-add-exception-handling
¶
Adds exception handling for async qnodes.
This pass will set async tokens and async values to be an error when qnodes raise an exception.
Besides that, it will change the logic generated by the async dialect that aborts the execution and instead will call a function in the runtime that will generate an error.
Options¶
-stop-after-step : Useful for tests. This will stop the execution of the transformation after a N step has been executed. Defaults to 0 which is equivalent to running all steps to completion.
-apply-transform-sequence
¶
Apply the passes scheduled with the transform dialect.
-buffer-deallocation
¶
Adds all required dealloc operations for all allocations in the input program
This pass implements an algorithm to automatically introduce all required deallocation operations for all buffers in the input program.

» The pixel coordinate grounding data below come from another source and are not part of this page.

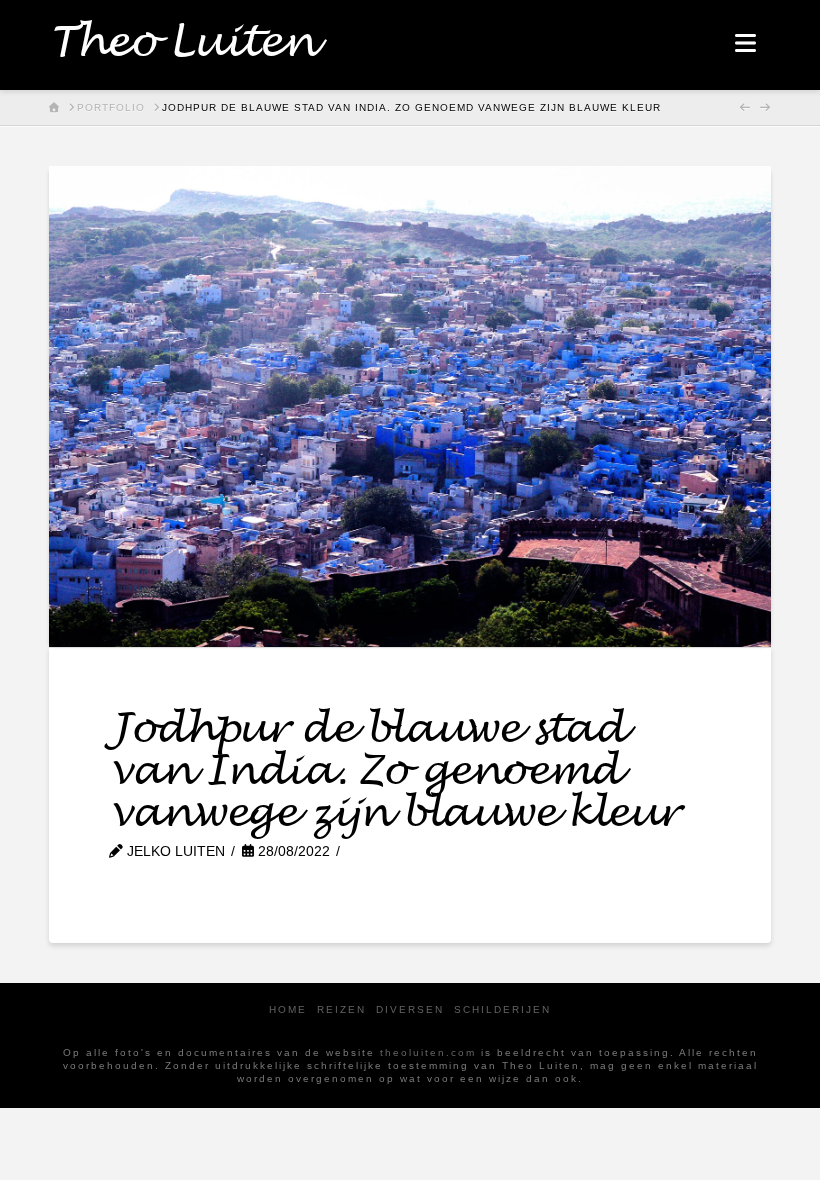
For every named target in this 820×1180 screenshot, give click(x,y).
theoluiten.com (428, 1052)
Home (288, 1009)
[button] (745, 43)
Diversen (410, 1009)
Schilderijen (502, 1009)
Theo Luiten (181, 43)
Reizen (341, 1009)
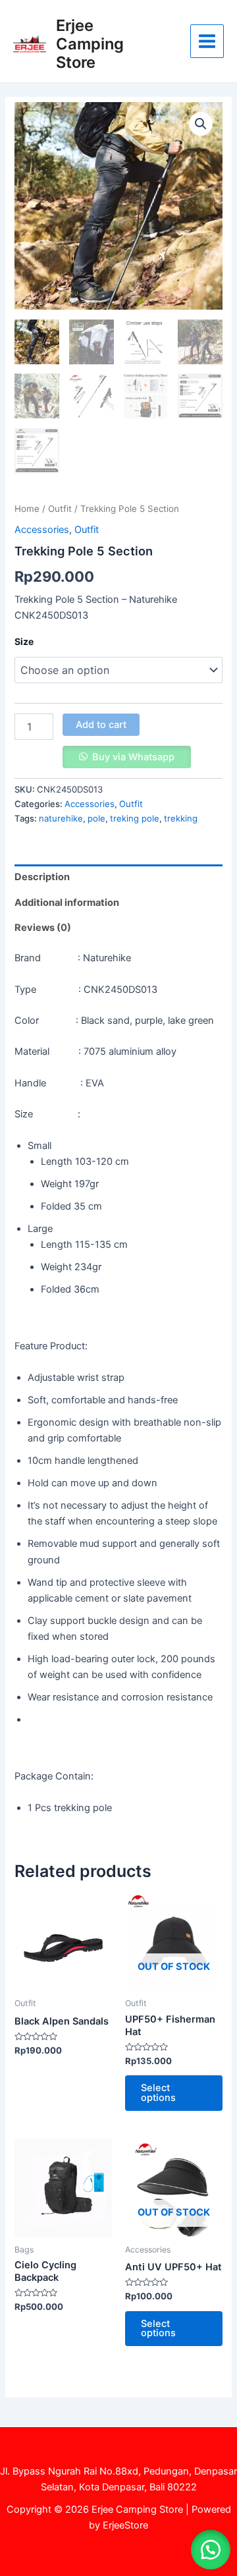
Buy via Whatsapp (133, 757)
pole (96, 818)
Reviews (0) (42, 928)
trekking (181, 818)
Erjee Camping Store (90, 44)
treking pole (134, 818)
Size (24, 641)
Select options (158, 2093)
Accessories (41, 530)
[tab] (118, 877)
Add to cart (101, 725)
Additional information (66, 903)
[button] (210, 2549)
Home (27, 508)
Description (42, 877)
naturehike (61, 818)
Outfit (60, 508)
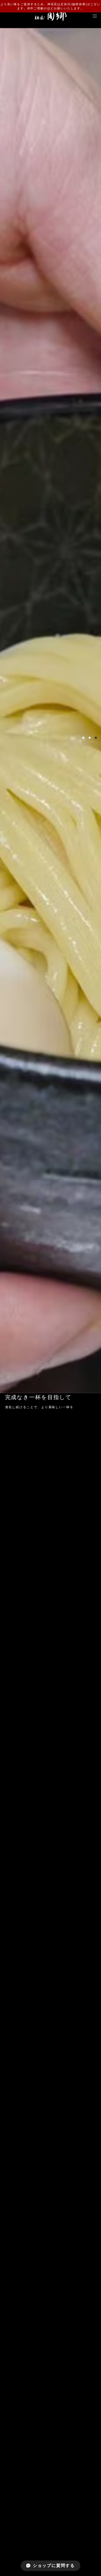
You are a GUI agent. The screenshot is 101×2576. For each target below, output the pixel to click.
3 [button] (96, 738)
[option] (50, 710)
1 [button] (83, 738)
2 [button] (90, 738)
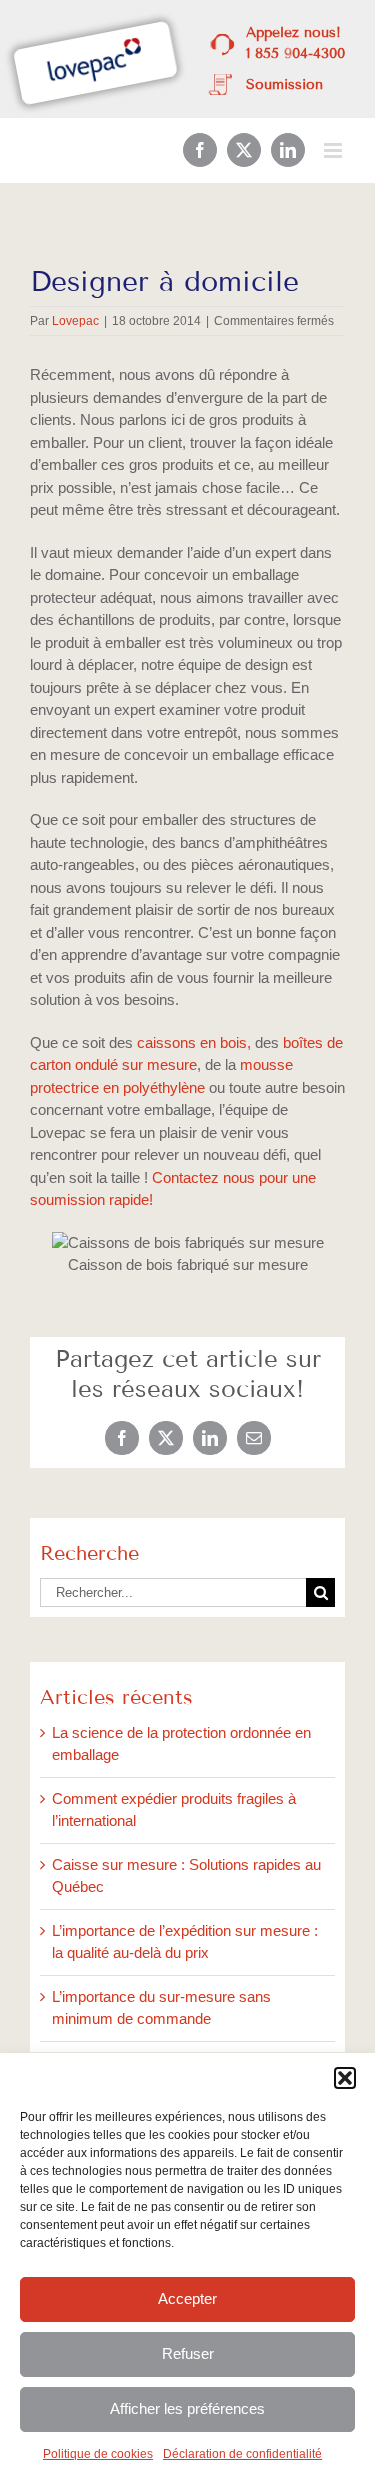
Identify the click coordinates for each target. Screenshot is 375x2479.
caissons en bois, (194, 1042)
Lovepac (75, 321)
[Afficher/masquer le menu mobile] (334, 150)
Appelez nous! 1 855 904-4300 (295, 43)
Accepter (187, 2298)
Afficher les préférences (187, 2408)
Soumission (284, 84)
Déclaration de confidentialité (242, 2454)
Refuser (188, 2353)
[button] (345, 2078)
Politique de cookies (98, 2454)
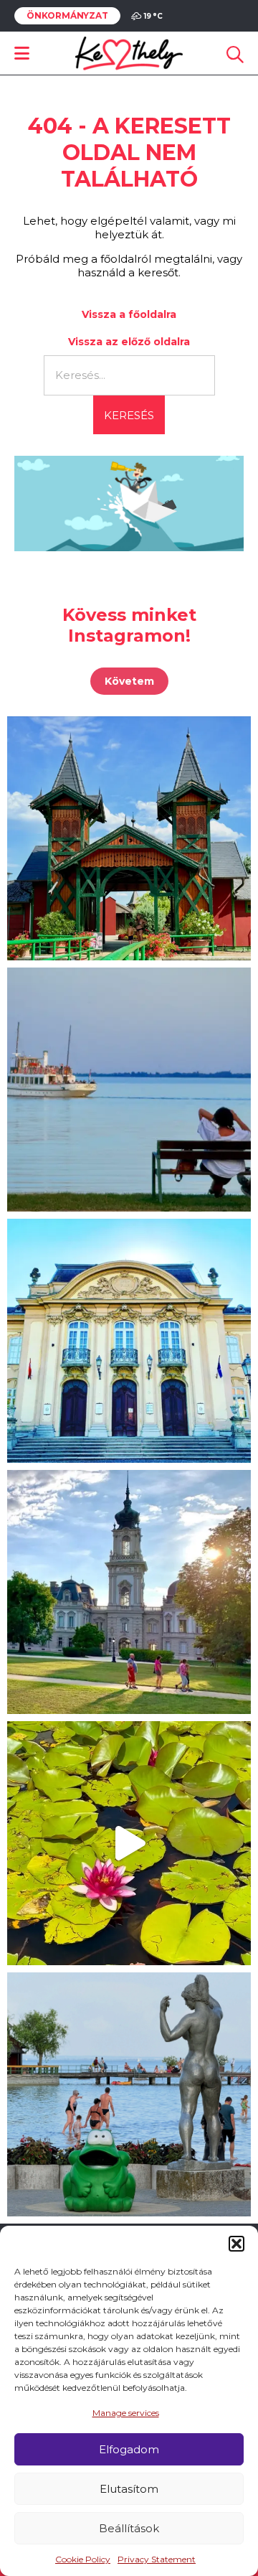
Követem (129, 681)
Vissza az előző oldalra (129, 341)
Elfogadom (129, 2449)
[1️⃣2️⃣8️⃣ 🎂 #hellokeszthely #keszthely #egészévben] (129, 1341)
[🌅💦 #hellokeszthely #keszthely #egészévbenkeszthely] (129, 2094)
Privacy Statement (157, 2559)
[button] (236, 2244)
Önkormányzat (67, 15)
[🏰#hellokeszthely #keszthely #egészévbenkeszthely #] (129, 838)
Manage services (125, 2412)
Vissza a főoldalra (129, 314)
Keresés (129, 415)
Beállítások (129, 2528)
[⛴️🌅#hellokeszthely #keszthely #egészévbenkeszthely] (129, 1090)
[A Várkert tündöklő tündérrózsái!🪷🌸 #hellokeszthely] (129, 1843)
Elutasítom (129, 2489)
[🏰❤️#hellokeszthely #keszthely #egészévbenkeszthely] (129, 1592)
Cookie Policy (82, 2559)
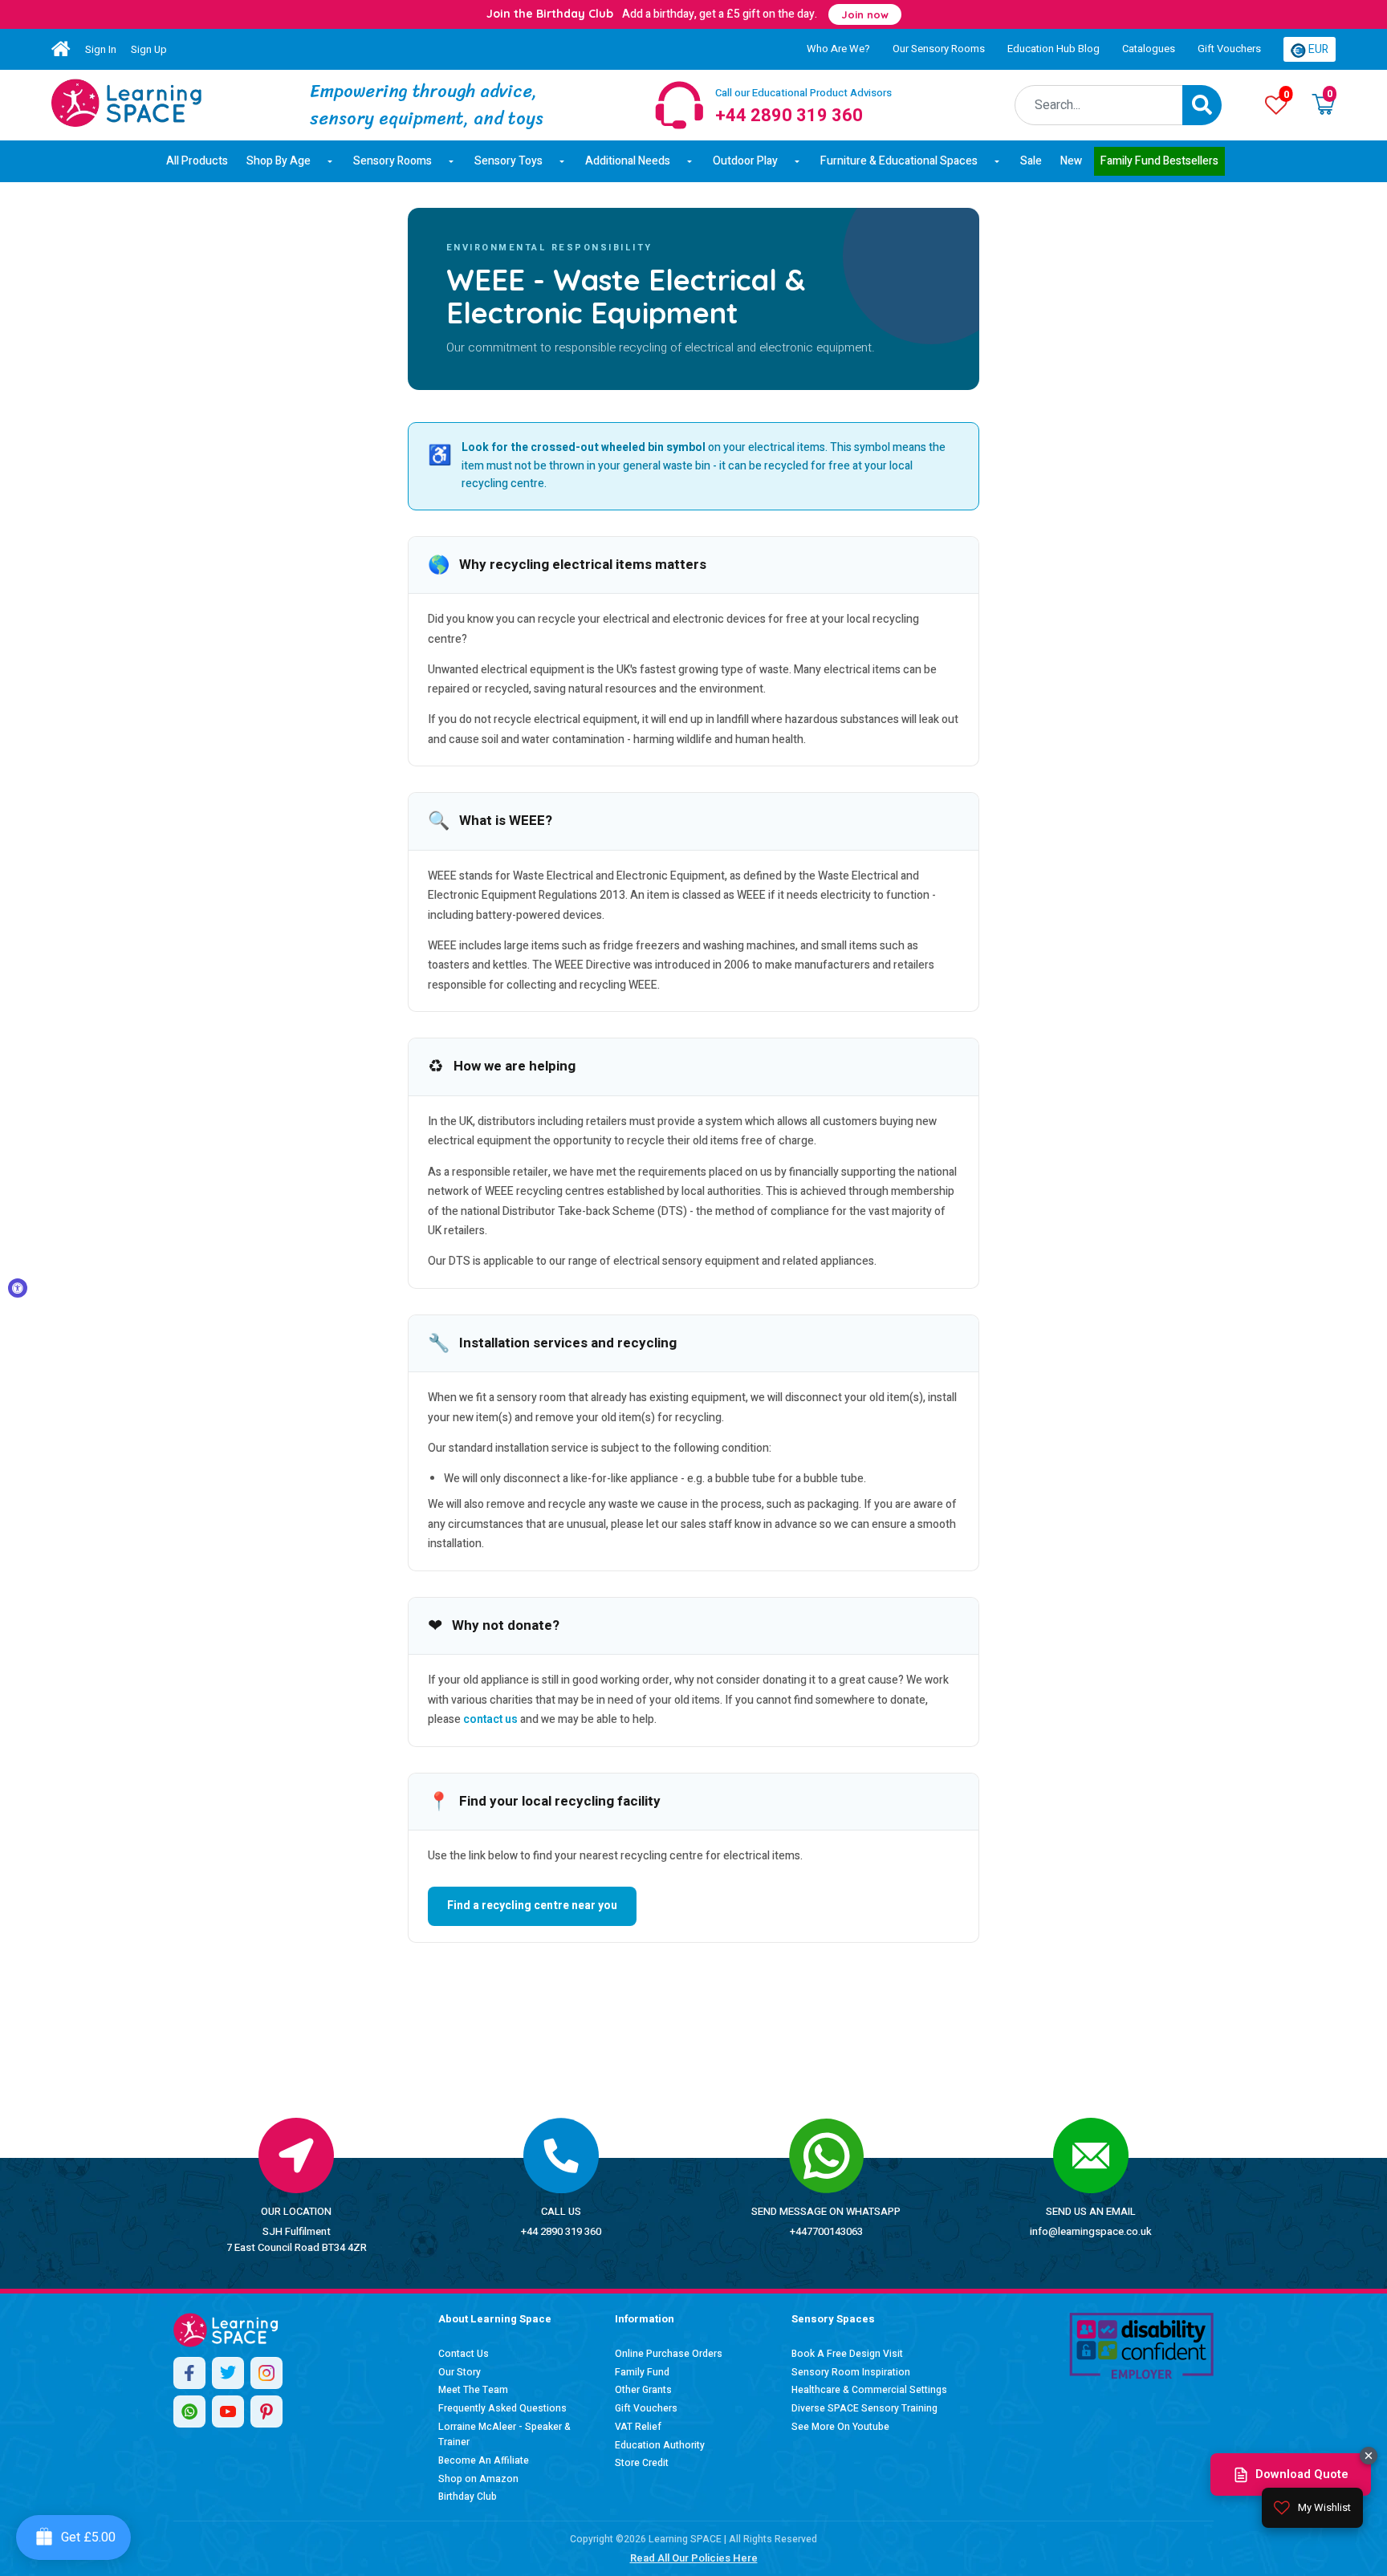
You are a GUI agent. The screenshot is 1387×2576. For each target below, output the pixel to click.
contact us (490, 1719)
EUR (1317, 49)
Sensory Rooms (392, 160)
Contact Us (463, 2353)
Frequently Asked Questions (502, 2408)
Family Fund (642, 2372)
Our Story (459, 2372)
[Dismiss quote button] (1368, 2455)
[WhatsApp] (189, 2411)
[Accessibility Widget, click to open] (17, 1288)
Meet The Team (473, 2390)
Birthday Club (467, 2496)
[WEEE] (126, 103)
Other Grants (643, 2390)
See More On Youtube (840, 2427)
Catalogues (1148, 48)
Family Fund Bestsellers (1159, 160)
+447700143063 (826, 2231)
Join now (865, 14)
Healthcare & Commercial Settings (869, 2390)
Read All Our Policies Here (694, 2558)
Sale (1031, 160)
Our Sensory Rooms (939, 48)
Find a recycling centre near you (532, 1905)
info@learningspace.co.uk (1091, 2231)
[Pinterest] (266, 2411)
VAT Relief (638, 2427)
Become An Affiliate (483, 2460)
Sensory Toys (508, 160)
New (1071, 160)
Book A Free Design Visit (847, 2353)
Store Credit (642, 2463)
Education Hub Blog (1053, 48)
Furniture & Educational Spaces (899, 160)
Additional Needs (627, 160)
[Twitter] (228, 2373)
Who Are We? (838, 48)
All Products (197, 160)
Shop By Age (278, 160)
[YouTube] (228, 2411)
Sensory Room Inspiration (850, 2372)
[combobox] (1099, 105)
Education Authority (660, 2445)
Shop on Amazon (478, 2479)
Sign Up (149, 49)
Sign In (100, 49)
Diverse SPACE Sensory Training (864, 2408)
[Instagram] (266, 2373)
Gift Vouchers (1229, 48)
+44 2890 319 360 (561, 2231)
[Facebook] (189, 2373)
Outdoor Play (745, 160)
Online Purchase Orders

This ensures that the resulting program does not have any memory leaks.
Input
#map0 = affine_map<(d0) -> (d0)>
module {
func.func @condBranch(%arg0: i1, %arg1: memref<2xf32>, %arg2: memref<2xf32>) {
cf.cond_br %arg0, ^bb1, ^bb2
^bb1:
cf.br ^bb3(%arg1 : memref<2xf32>)
^bb2:
%0 = memref.alloc() : memref<2xf32>
linalg.generic {
indexing_maps = [#map0, #map0],
iterator_types = ["parallel"]} %arg1, %0 {
^bb0(%gen1_arg0: f32, %gen1_arg1: f32):
%tmp1 = exp %gen1_arg0 : f32
linalg.yield %tmp1 : f32
}: memref<2xf32>, memref<2xf32>
cf.br ^bb3(%0 : memref<2xf32>)
^bb3(%1: memref<2xf32>):
"memref.copy"(%1, %arg2) : (memref<2xf32>, memref<2xf32>) -> ()
return
}
}
Output
#map0 = affine_map<(d0) -> (d0)>
module {
func.func @condBranch(%arg0: i1, %arg1: memref<2xf32>, %arg2: memref<2xf32>) {
cf.cond_br %arg0, ^bb1, ^bb2
^bb1: // pred: ^bb0
%0 = memref.alloc() : memref<2xf32>
memref.copy(%arg1, %0) : memref<2xf32>, memref<2xf32>
cf.br ^bb3(%0 : memref<2xf32>)
^bb2: // pred: ^bb0
%1 = memref.alloc() : memref<2xf32>
linalg.generic {
indexing_maps = [#map0, #map0],
iterator_types = ["parallel"]} %arg1, %1 {
^bb0(%arg3: f32, %arg4: f32):
%4 = exp %arg3 : f32
linalg.yield %4 : f32
}: memref<2xf32>, memref<2xf32>
%2 = memref.alloc() : memref<2xf32>
memref.copy(%1, %2) : memref<2xf32>, memref<2xf32>
dealloc %1 : memref<2xf32>
cf.br ^bb3(%2 : memref<2xf32>)
^bb3(%3: memref<2xf32>): // 2 preds: ^bb1, ^bb2
memref.copy(%3, %arg2) : memref<2xf32>, memref<2xf32>
dealloc %3 : memref<2xf32>
return
}
}
-convert-arraylist-to-memref
¶
Lower array list operations to memref operations.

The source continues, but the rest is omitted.